**Given data:**
==================================================
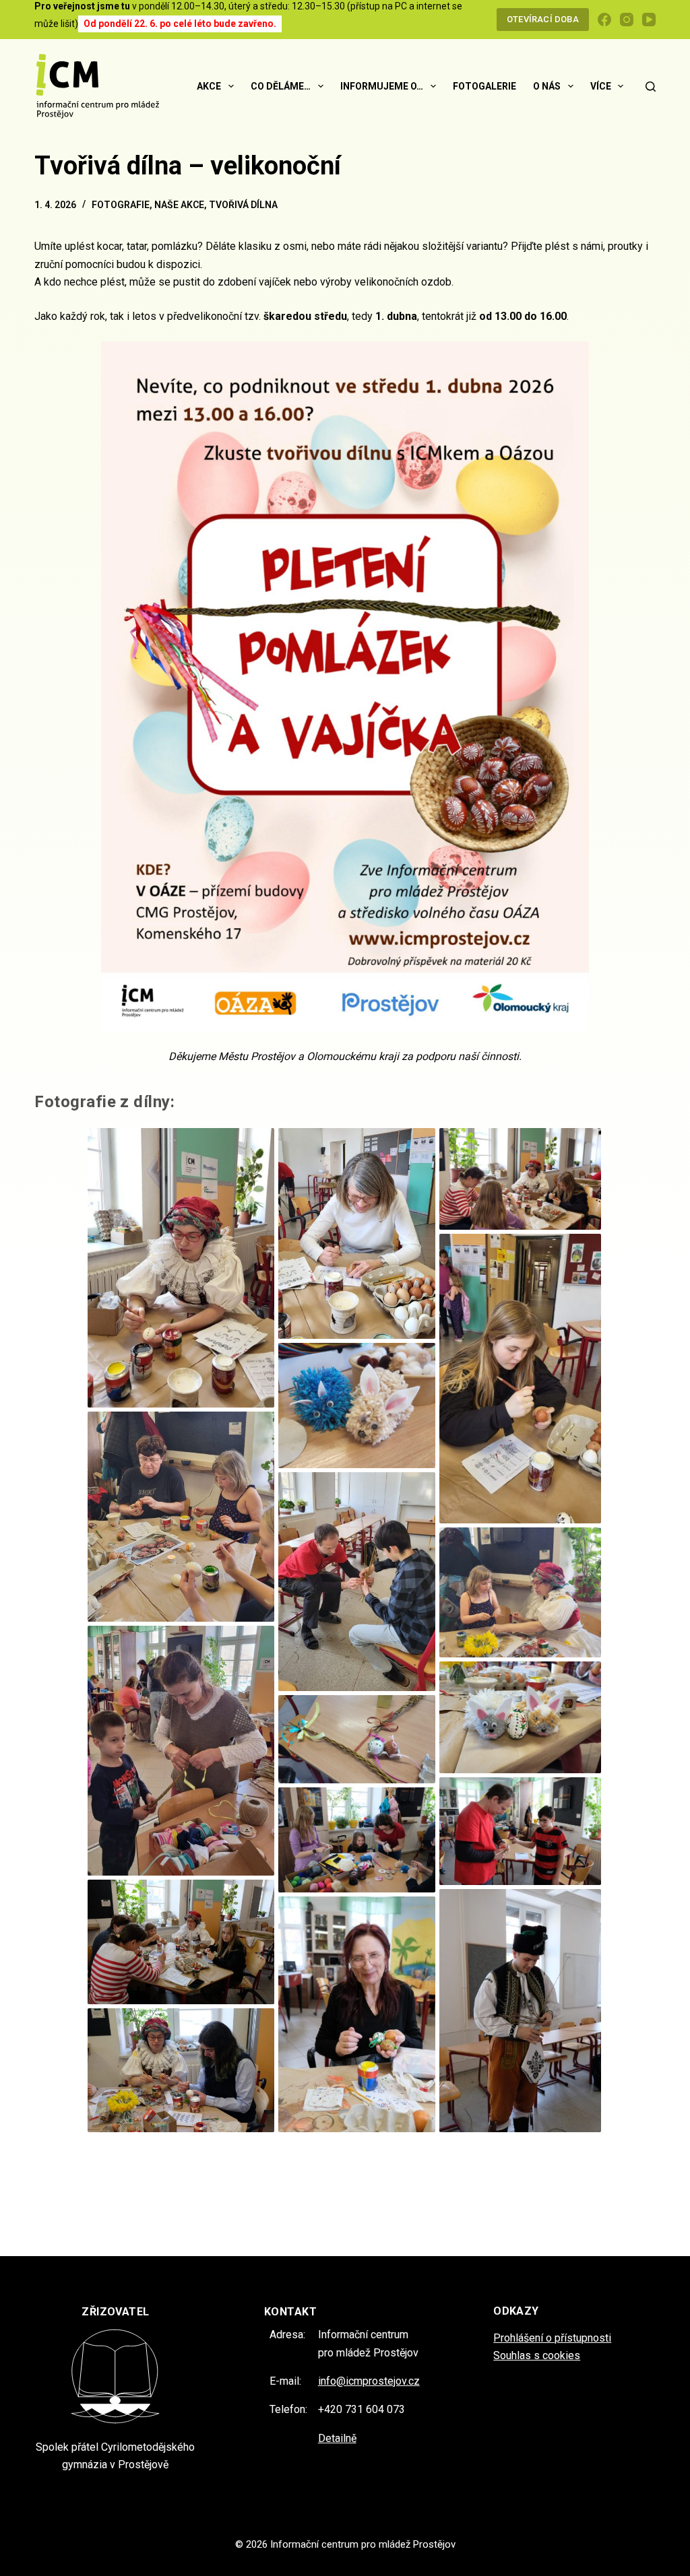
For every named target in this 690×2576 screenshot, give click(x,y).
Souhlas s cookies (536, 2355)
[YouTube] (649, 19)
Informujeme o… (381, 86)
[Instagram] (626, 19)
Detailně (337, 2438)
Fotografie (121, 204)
==================================================
**Your assignment:**
Apart from the pictures, all of the data should be repeated exactly.

**Solution to this exercise:**
For every named target in this 690×2576 screenshot, give click(x,y).
Souhlas s cookies (536, 2355)
[YouTube] (649, 19)
Informujeme o… (381, 86)
[Instagram] (626, 19)
Detailně (337, 2438)
Fotografie (121, 204)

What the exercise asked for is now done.